Though persecution still existed, emanicipation spread throughout Europe in the 1800s.Napoleon invited Jews to leave the Jewish ghettos in Europe and seek refuge in the newly created tolerant political regimes that offered equality under Napoleonic Law (see Napoleon and the Jews). By 1871, with Germany’s emancipation of Jews, every European country except Russia had emancipated its Jews.

Despite increasing integration of the Jews with secular society, a new form of anti-Semitism emerged, based on the ideas of race and nationhood rather than the religious hatred of the Middle Ages. This form of anti-Semitism held that Jews were a separate and inferior race from the Aryan people of Western Europe, and led to the emergence of political parties in France, Germany, and Austria-Hungary that campaigned on a platform of rolling back emancipation. This form of anti-Semitism emerged frequently in European culture, most famously in the Dreyfus Trial in France. These persecutions, along with state-sponsored pogroms in Russia in the late 1800s, led a number of Jews to believe that they would only be safe in their own nation. See Theodor Herzl and Zionism.

At the same time, Jewish migration to the United States created a new community in large part freed of the restrictions of Europe. Over 2 million Jews arrived in the United States between 1890 and 1924, most from Russia and Eastern Europe.

1900s

Though Jews became increasingly integrated in Europe, fighting for their home countries in World War I and playing important roles in culture and art during the 20s and 30s, racial anti-Semitism remained.
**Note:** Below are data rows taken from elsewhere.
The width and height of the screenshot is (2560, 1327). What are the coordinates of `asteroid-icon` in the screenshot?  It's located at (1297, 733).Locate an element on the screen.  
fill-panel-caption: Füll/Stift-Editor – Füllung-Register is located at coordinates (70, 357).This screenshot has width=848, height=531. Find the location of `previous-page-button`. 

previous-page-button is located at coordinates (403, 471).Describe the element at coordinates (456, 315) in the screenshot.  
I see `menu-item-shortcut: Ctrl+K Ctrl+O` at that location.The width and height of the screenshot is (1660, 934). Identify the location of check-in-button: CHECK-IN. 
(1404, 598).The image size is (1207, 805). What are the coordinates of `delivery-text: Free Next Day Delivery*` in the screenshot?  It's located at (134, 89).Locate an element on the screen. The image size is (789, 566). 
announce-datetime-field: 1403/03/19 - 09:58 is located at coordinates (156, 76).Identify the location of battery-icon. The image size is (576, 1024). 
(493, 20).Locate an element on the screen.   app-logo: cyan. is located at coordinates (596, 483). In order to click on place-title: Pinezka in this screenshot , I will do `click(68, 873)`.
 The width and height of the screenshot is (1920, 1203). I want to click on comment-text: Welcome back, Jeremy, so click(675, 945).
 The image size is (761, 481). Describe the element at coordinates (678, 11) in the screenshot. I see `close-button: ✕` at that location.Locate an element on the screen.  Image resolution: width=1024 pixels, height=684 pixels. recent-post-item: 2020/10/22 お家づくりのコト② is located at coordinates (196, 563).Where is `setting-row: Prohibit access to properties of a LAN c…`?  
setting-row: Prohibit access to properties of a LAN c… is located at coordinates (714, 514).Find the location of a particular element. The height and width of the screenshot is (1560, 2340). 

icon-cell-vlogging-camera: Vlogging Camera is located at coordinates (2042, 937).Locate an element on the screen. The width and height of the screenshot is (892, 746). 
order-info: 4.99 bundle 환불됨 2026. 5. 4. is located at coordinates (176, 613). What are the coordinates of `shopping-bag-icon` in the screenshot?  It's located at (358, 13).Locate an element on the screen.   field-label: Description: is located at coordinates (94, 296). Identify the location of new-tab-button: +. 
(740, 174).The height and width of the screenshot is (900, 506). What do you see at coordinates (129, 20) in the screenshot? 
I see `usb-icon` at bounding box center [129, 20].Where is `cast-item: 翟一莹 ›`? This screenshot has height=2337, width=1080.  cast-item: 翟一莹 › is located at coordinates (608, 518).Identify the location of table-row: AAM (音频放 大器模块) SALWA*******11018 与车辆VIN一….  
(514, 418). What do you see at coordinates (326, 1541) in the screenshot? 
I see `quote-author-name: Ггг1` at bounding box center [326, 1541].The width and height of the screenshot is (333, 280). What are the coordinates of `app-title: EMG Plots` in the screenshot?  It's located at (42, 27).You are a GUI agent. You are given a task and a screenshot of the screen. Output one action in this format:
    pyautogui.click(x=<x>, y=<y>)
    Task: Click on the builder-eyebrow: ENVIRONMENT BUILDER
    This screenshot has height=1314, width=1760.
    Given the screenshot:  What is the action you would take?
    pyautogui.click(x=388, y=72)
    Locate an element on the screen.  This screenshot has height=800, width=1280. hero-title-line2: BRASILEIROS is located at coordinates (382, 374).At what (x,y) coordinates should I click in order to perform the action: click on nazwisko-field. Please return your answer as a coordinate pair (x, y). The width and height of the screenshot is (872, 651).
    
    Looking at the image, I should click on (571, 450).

It reached its most virulent form in the killing of approximately six million Jews during the Holocaust, almost completely obliterating the two-thousand year history of the Jews in Europe. In 1948, the Jewish state of Israel was founded, creating the first Jewish nation since the Roman destruction of Jerusalem. Subsequent wars between Israel and its Arab neighbors, and the flight in the face of persecution of almost all of the 900,000 Jews previously living in Arab countries. Today, the largest Jewish communities are in the United States and Israel, with major communities in France, Russia, England, and Canada.